何ではこっちのセリフ! 何で名前呼び??
「……えと。今日から、ここで働くことになって」
「え! そうなんですか!」
目を丸くした彼の瞳には、やはりグレーのカラーコンタクトが入っている。
一旦レジの引いた祥子さんが、私たちを見て「あれ」と声をあげた。
「仁くん、沙耶ちゃんと知り合い?」
「知り合いというか。

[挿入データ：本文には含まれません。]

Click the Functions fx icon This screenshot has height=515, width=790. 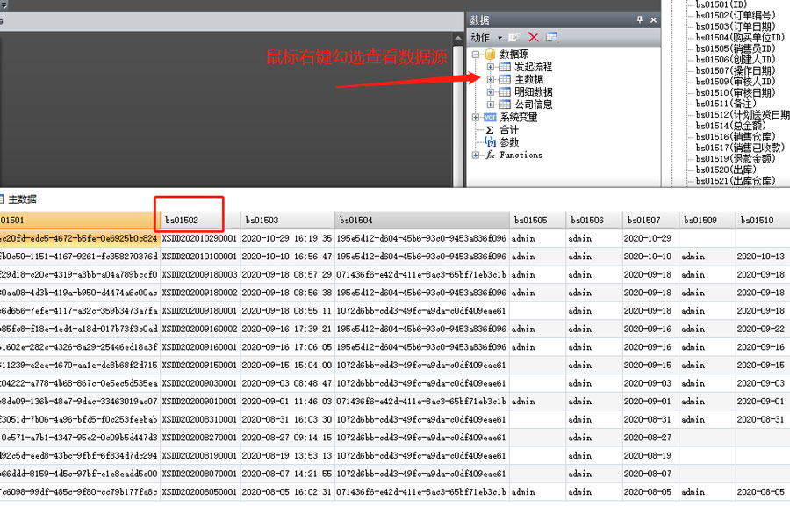(490, 156)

まぁ……」
「へぇ~、新入りのお姉さん、沙耶ちゃんっていうんだ?」
鳴海くんの友達らしき男子が、二枚で丸めた模造紙を二本持って近づいてくる。
「なんだよ、仁。知り合いなら紹介しろよー?」
「なにばか言ってんだ」
鳴海くんがムスッと顔をしかめ、狭い通路をレジへと進む。すると、なにかに足がつまづいたのか、派手にすっころんだ。
「いってぇ……っ」
「だ、大丈夫?」
慌てて駆け寄ると鳴海くんは恥ずかしそうに俯いた。
「あはは、仁ってば相変わらずドジだなー」
「うるさい」
彼はなにごともなかったかのように立ち上がり、友達につづいて商品をレジカウンターの上に置いた。それぞれが支払いを済ませて、階段を駆け上がっていく。